### Required work
Copy out the entries below word for word, from the line that contains "You are a GUI" through the end of the entries. Leave the pictures out of your answer.

### Extracted entries

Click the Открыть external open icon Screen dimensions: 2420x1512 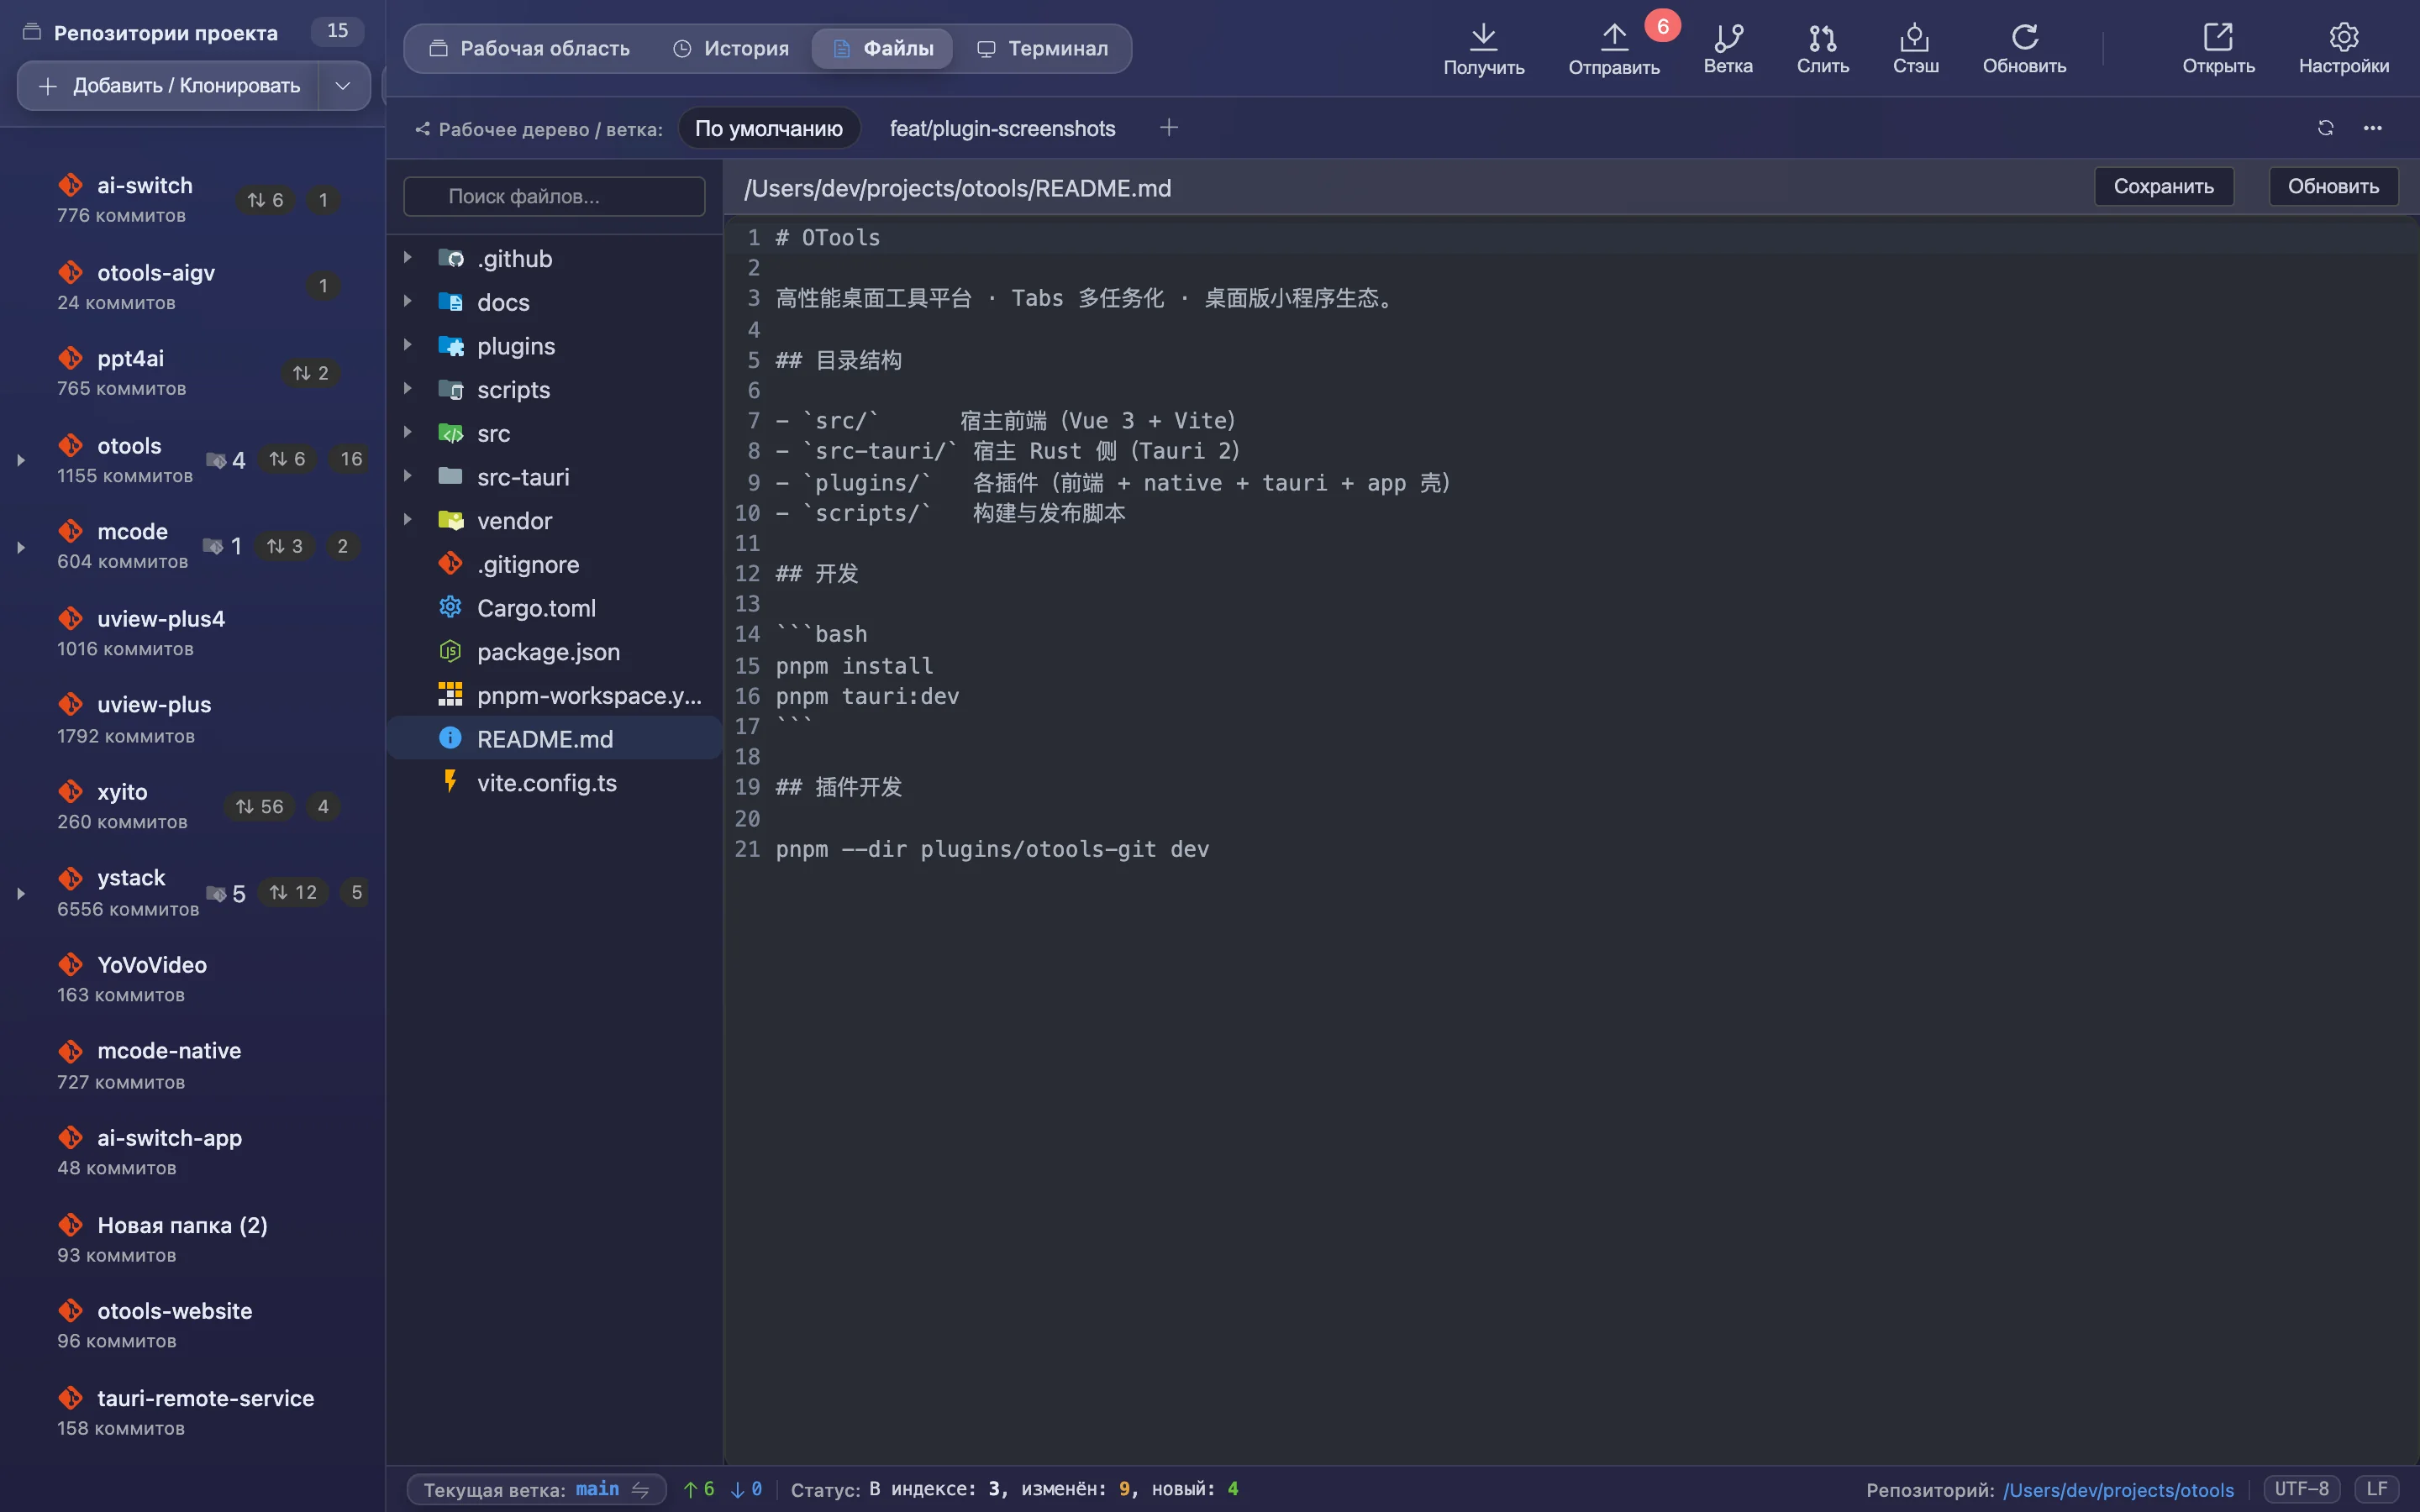tap(2217, 37)
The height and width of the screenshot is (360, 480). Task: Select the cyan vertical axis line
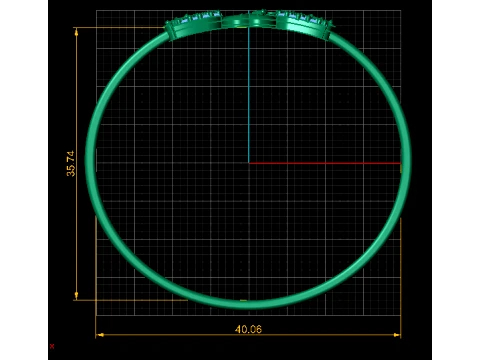click(249, 95)
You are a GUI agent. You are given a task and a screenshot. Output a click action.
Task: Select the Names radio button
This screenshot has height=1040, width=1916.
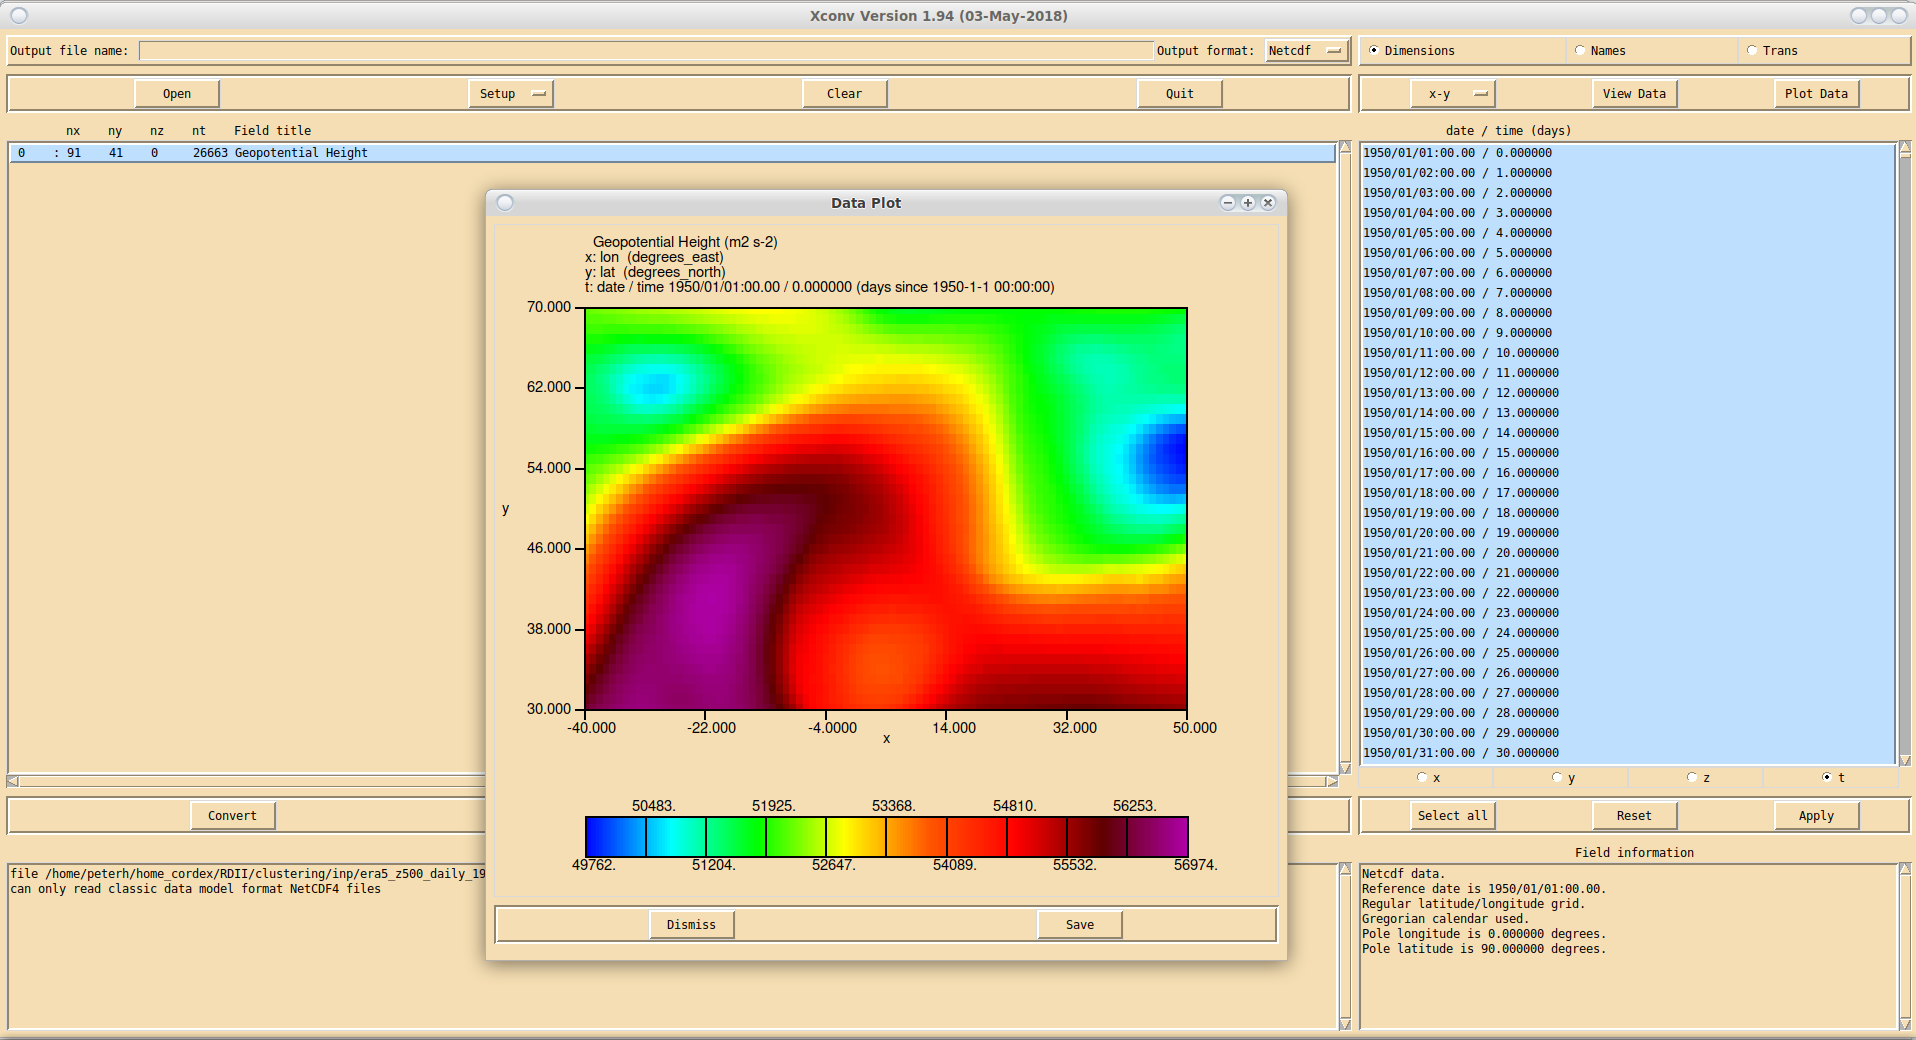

### Result of the exercise
You are a GUI agent. You are given a task and a screenshot. Output a click action.
Task: Select the Names radio button
This screenshot has height=1040, width=1916.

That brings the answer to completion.